Obrazek użytkownika Celarent

01-01-2015 [21:13] - Celarent | Link:

Nie wiem, na ile Rosjanie zadali sobie trud "utajnienia" niszczenia wraku(wybijanie szyb, cięcie itd.) a na ile byli w tym aroganccy i robili to przy świadkach z zewnątrz, ale mam przekonanie, że te czynności miały ścisły związek z uprawdopodabnianiem przyczyn rzekomej katastrofy w odniesieniu do tez postawionych przez MAK, które powtarza(zupełnie "niebezmyślnie") dr. Lasek. Podobnie jak spustoszenie dokonane na dowodach rzeczowych w miejscu tragedii i na samym miejscu tragedii, tak i układanie fragmentów skrzydła nie było bezcelowe: jak mieli zrekonstruować to prawe skrzydło, skoro właśnie jego braki i zniszczenia to corpus delicti? Wrak bez zgnieceń, wgnieceń, pęknięć "naziemnych" a nadpalony i charakterystycznie rozczłonkowany, powywijany na zewnątrz na końcówkach to też zbyt jawny dowód. miejsce katastrofy pozbawione wyżłobień, usiane drobnymi fragmentami rzeczy, wraku i ciał... Czego zabrakło w wyniku rzeczywistego przebiegu, dostarczyli swoimi działaniami robotnicy.

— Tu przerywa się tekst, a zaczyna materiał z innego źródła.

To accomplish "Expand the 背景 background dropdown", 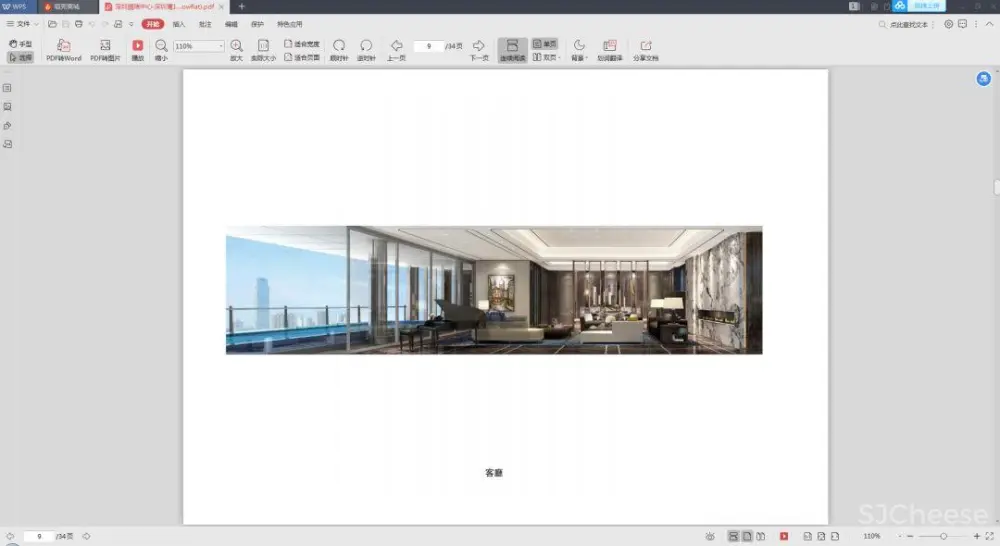I will tap(578, 50).
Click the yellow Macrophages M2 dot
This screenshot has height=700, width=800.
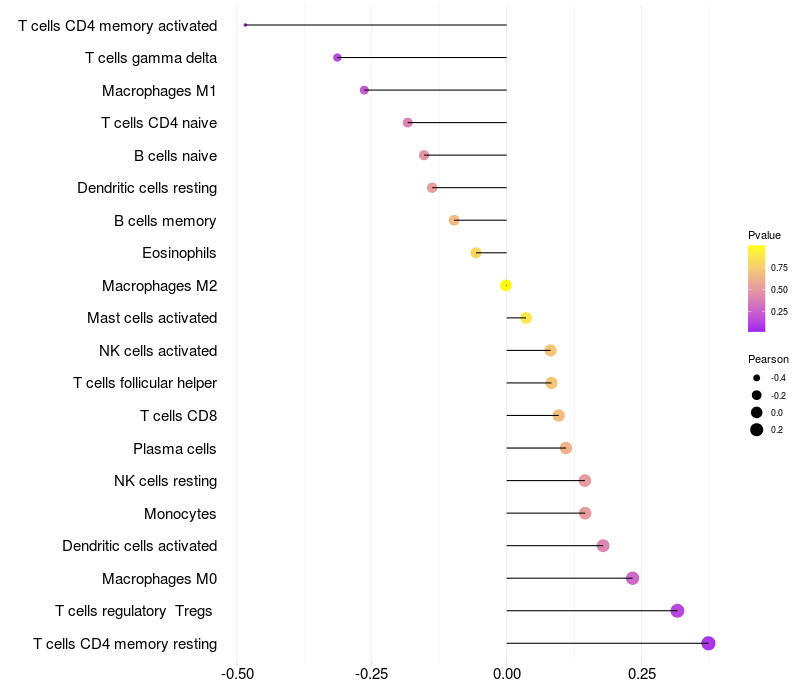[506, 285]
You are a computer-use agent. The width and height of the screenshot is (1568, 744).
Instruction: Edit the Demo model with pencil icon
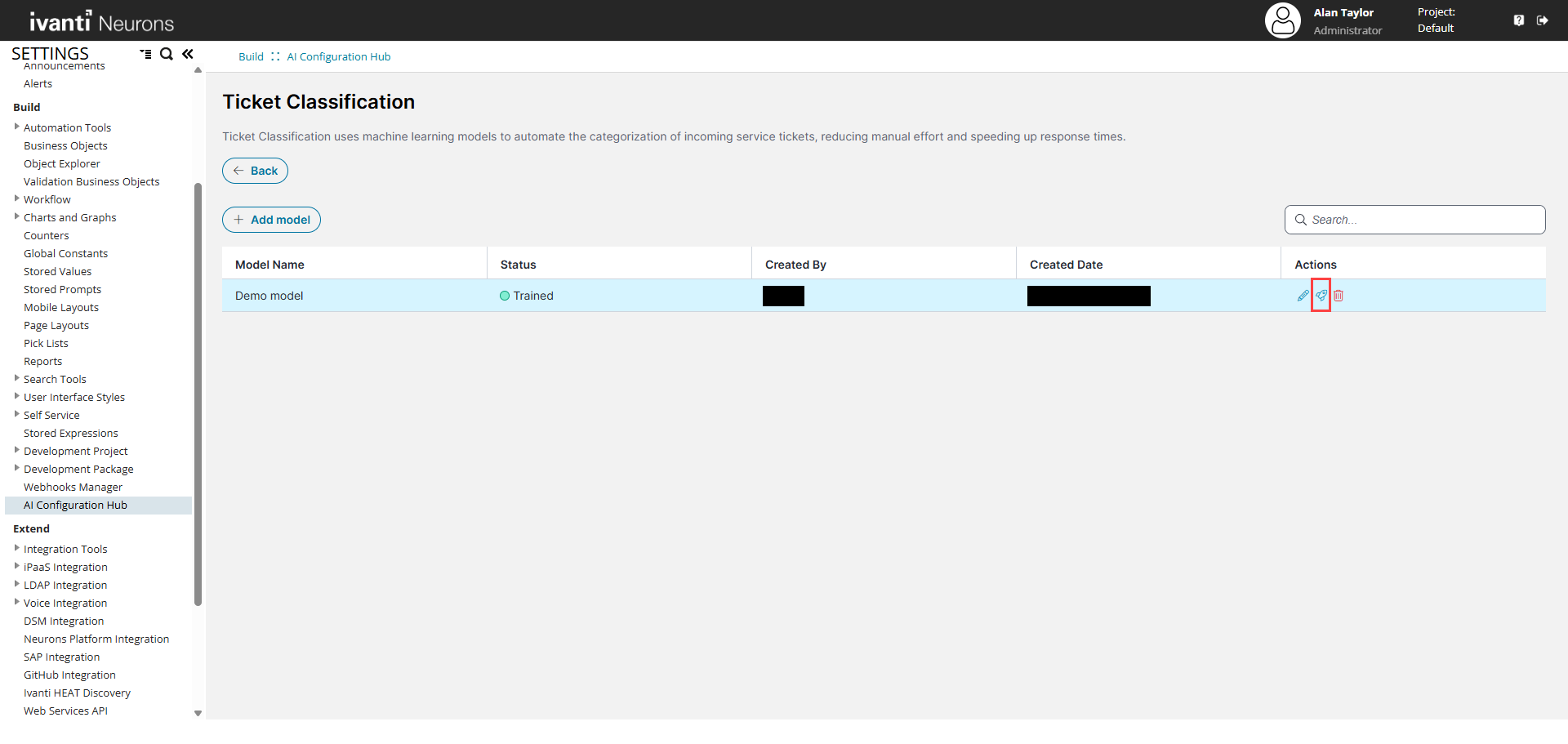click(x=1303, y=296)
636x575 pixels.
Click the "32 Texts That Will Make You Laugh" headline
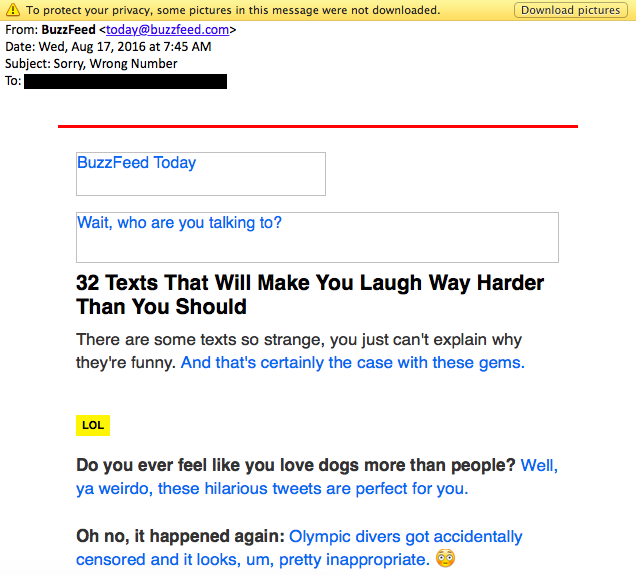pyautogui.click(x=310, y=295)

Może i Rosjanie są aroganccy, ale - przynajmniej wówczas jeszcze - pilnowali opinii na Zachodzie. Na złodzieju czapka gore. Musieli liczyć się i z tym, że te wielkie manifestacje Polskiej solidarności z ofiarami i w bólu, mogą doprowadzić do międzynarodowego śledztwa, że NATO, UE, Amerykanie ...jednak coś zrobią. Pewnie szpiedzy upewnili się "zanim", że raczej nie, ale kto to wie... Tak to widzę. nie wierzę w przypadki. Nie ma przypadków na świecie. Każdy skutek ma swoją przyczynę. nawet jeśli my jej nie dostrzegamy.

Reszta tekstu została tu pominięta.